María del Carmen regresaba a pie a su casa en Bonavista. Las madres que la veían caminar sola de noche llamaban a sus niños para que la ‘escoltaran’. Era una demostración de cariño en un barrio que ya entraba en barrena. «Veía a gente pinchándose por donde yo pasaba», relata María del Carmen.

$!Una intervención policial el 21 de marzo de 1994. FOTO: LLUIS MILIAN

Ir a vivir a la Esperanza fue todo un shock para Miguel Heredia. Su familia se trasladó a Tarragona desde Palma de Mallorca. «Era buena gente, muy humilde. Tenían cuadras y caballos. Los metían en las casas. Encendían hogueras en la calle y se calentaban con una botella de vino. Aquello me impactó. No estaba acostumbrado, pero tengo recuerdos entrañables», comenta.

Miguel, que ahora tiene 60 años, estuvo siete en La Esperanza. «¿Droga? Si eras del barrio te respetaban. Yo vivo ahora en Campoclaro y aquí también hay droga. En la Esperanza había mucha gente sin recursos, que necesitaba comer. Cuando el hambre aprieta, la imaginación vuela», sostiene.

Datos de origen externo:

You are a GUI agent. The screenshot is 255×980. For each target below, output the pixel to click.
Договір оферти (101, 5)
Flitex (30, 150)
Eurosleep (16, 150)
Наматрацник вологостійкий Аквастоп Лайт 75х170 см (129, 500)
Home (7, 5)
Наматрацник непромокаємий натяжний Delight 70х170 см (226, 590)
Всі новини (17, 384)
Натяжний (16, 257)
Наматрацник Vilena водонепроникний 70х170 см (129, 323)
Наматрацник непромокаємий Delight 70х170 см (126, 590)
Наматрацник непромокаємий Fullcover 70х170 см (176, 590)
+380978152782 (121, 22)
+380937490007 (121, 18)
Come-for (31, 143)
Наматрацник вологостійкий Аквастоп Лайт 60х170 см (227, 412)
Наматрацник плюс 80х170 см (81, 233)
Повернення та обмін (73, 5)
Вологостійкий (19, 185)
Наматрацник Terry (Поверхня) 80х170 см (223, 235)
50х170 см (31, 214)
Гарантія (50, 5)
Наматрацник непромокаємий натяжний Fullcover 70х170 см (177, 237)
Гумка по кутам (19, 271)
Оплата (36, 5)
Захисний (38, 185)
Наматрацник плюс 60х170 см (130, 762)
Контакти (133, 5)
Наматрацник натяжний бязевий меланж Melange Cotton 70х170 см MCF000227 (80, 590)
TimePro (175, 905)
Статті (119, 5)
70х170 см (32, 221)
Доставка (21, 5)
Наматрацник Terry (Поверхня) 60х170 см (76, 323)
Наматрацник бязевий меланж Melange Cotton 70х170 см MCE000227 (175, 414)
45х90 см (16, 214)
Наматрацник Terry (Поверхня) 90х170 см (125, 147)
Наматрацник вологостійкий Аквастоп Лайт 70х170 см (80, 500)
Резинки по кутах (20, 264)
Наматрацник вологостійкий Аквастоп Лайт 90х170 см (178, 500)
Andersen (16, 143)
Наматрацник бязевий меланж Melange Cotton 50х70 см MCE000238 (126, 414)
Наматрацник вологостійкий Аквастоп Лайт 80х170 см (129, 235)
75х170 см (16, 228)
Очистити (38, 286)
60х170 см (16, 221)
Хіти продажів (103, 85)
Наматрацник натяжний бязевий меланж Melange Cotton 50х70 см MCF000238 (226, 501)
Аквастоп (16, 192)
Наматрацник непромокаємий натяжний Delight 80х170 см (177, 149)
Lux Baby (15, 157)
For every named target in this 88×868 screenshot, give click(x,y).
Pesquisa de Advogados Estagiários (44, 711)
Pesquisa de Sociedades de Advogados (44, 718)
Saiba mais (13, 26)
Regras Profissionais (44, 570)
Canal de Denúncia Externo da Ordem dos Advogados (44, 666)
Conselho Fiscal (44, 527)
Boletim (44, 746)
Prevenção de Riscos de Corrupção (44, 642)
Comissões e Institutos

Uno de los dirigentes vecinales del vecino barrio de Bonavista, Salvador Caamaño, recuerda que, cuando la droga ya se había apoderado de La Esperanza, «los autobuses ya no llegaban hasta el mismo barrio sino que paraban y daban la vuelta a unos 150 metros de las primeras casas y los taxis tampoco querían acercarse».

Caamaño: «El barrio acabó siendo una ciudad sin ley donde normalmente ni la policía entraba. La Esperanza tuvo mucho de ‘territorio comanche’. Apenas nadie del centro de la ciudad se atrevió a pisar las calles, pues para ellos tenía un halo o aureola de barrio de ‘indeseables’, una especie de isla de los marginados».

La imagen que quedó de La Esperanza entre los tarraconenses fue precisamente la que describe Caamaño, la de la última etapa del barrio como hipermercado de la droga. «Recuerdo que veía desde la ventana de mi casa filas de yonkis caminando hacia la Esperanza en busca de su dosis», rememora un exvecino de Campclar.

La situación se fue degradando de tal modo que las autoridades decidieron derribar completamente el barrio en 1995. Estuvo en pie, por tanto, poco más de 19 años. Ya antes se iban derruyendo las casas que quedaban vacías cuando los vecinos ‘originales’ se iban. En 1990, solo vivían 40 familias en el barrio. Entre ellas, una decena de las que habían llegado en febrero de 1976.

El problema de la droga, sin embargo, no se solucionó y la venta se trasladó a otras zonas cercanas, aunque no a tanta escala. Para Almonacid, la Esperanza «se convirtió en un barrio maldito». No estaría mal que el actual Ayuntamiento de Tarragona, que tanto presume de memoria histórica, colocase una placa con una foto y una reseña donde estuvo ubicado el barrio. En recuerdo de aquellos que vivieron en una zona que nació como un sueño y acabó como la peor pesadilla posible.